I agree with David's comment on the JIRA that this is also a question
about what we want solr.xml to be conceptually - a node-config file,
or a cluster-config file. We have other locations for cluster-wide
configuration. Today I think solr.xml is a mix of the two. A value
like "zkClientTimeout" could be cluster-wide while "host" and
"hostPort" are of course node-local.
Topics for different threads below, and I am aware that what I am
describing is a TON of work. I would help with it as much as I can.
I think the entire configuration system needs a revamp.
1) Choose one format for all configs. Currently it is a mix of xml,
properties, and json. I really like the compactness of json, but the
official standard does not support comments, and we use those
extensively in the out-of-box xml configs. Many of the libraries that
parse json do have comment support, but I worry about relying on
nonstandard extensions. Related: For JSON support, let's decide
whether we are using jackson or noggit and remove the other one. I
suspect that some of our other dependencies depend on jackson, which may
make the choice for us. Can jackson be used for the other things we do
with XML? I would like to reduce how many dependencies we have, make
the download smaller.
2) Make sure the entire config system follows good inheritance rules.
Cluster config takes effect unless node config overrides, and so on.
Cluster config probably only applies to cloud mode, so it should be in
ZK, and completely configurable in the admin UI. Default node config in
cloud mode should probably actually be part of cluster config, and we
could even have node-specific overrides in ZK as well so they are easy
to edit centrally.
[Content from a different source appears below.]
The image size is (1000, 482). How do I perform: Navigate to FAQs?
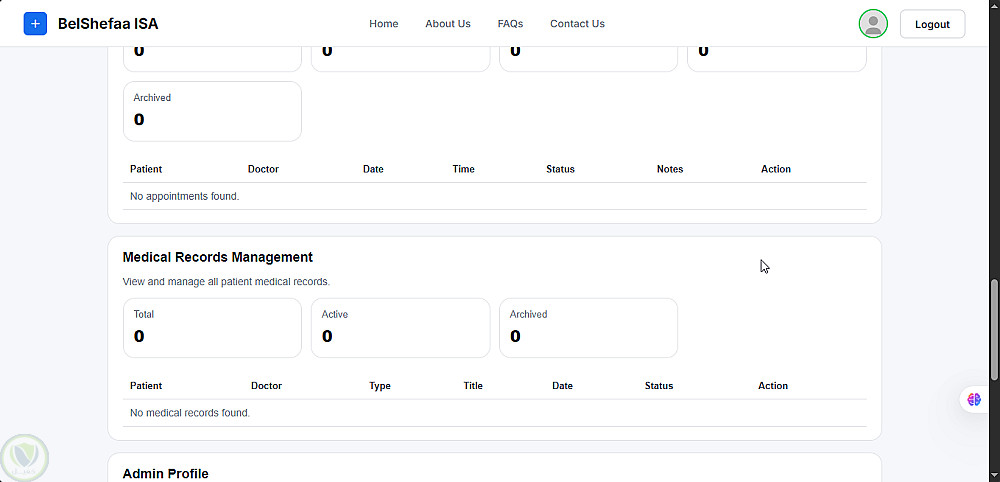(510, 24)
It would be very cool if there was central editing
even for the things that normally go in /etc/default/solr.in.sh.
3) I think the admin UI should have an option to turn on in-UI editing
of collection/core configurations, and that absolutely everything they
can do is available in the UI. Leave that feature off by default as a
security measure, and have a big red security warning on the button that
turns it on.
I imagine a SolrCloud world where EVERYTHING is configurable in the
admin UI, with some of it turned off by default for security, where you
can even change things like heap size and restart multiple Solr nodes
all in the central UI. It would be very nice if the UI even controlled
ZK nodes. As part of that, eliminating standalone mode is probably prudent.
A truly ambitious idea would be to have a full software suite that
includes creating a VIP so there is automated redundancy of the central
UI's IP address, with rpm and deb repos for easy install. Containers are
very in right now, so create something similar with docker.
Thanks,
Shawn